Extend the forum post about slow SSH tunneling through the old laptop, starting right after its last sentence.

§ PAGE
· · ·
# help ssh tunnelling in laptop is slow



## topclimber (Jan 26, 2012)

Hi Guys

Need your help to solve the puzzle.

I have got to freebsd FreeBSD setup at home:
A. a high spec server: xeon 4 core cpu with asus mb, 4G Ram, Freebsd FreeBSD 8
B. an old laptop: fujitsu S6010 made 2002: 1.2G PIII, 384M Ram, freebsd FreeBSD 7.0

I am trying to use putty to ssh in to them and do dynamic tunnelling and setup proxy in browser to connect to internet. Every thing is fine with A, [I actually tested the same for my macbook proc, it also worked fine] web page got downloaded smoothly and quick, but when it comes to B, it took long long time (>5 mins) to see a page or the connection just broke. Note that when I try to open a page via the ssh connection via B, the putty session is not responsive at all, until it finish downloading or timed out. But if login with another session into B, I can still type any command like, eg, ls, cat, cd etc.

I am aware a network problem for B: the signal connecting to the router end is always orange. I tried to switch cable or port in the router, as long as it connects to the laptop, the signal is always orange but not green.

So, I would like to understand: what is actually the root cause of the slowness?

1. Is it due to that orange signal, some how the network NIC in lap got a problem. When writing this post, I did a check the port, it has got 4 pins (the metal needles: 1,2,3,5,There are no 4, 6,7,8], check it here: http://www.arcelect.com/10baset.htm, I still can't figure out if anything is wrong with it. I did check my macbook pro, it has all 8 needles.
· · ·
Pointing entries for text and elements
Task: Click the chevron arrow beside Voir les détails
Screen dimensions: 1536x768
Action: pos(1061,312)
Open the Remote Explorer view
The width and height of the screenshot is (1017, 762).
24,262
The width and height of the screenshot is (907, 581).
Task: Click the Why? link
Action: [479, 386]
· · ·
§ THE OUTPUT
I would like to know: what networking tests I can do to determine if the slowness is from networking, and if it's related to this port issue.

If this is really the issue,
a. if it's easy to get wireless network work for this old laptop and how? Is there a generic driver sort of thing to install [FreeBSD 7.0] or I have to check if the manufactory has made any freebsd FreeBSD driver?

b. if it's not possible to do so, is it worth buying a PCMCIA card, what brand is it easy to get installed?

I really need to get some sense if the slowness is because of my network but not related to cpu, ram etc, cause I am thinking to buy some product from: http://soekris.com but the cpu/ram are even lower specs compare to my laptop, if my laptop can not handle such simple ssh tunnelling, then I won't have much confidence to believe the tiny single board will be much better.

I will be looking forward hearing from you

Thanks very much,


Stephen


----------



## SirDice (Jan 26, 2012)

topclimber said:
			
		

> I would like to know: what networking tests I can do to determine if the slowness is from networking, and if it's related to this port issue.


Look at the output of the ifconfig(8) command. It should indicated the connected speed and duplex settings. Judging by the 'orange' light this is probably 10Mbit instead of 100. It might even be half-duplex instead of full.


----------



## topclimber (Jan 27, 2012)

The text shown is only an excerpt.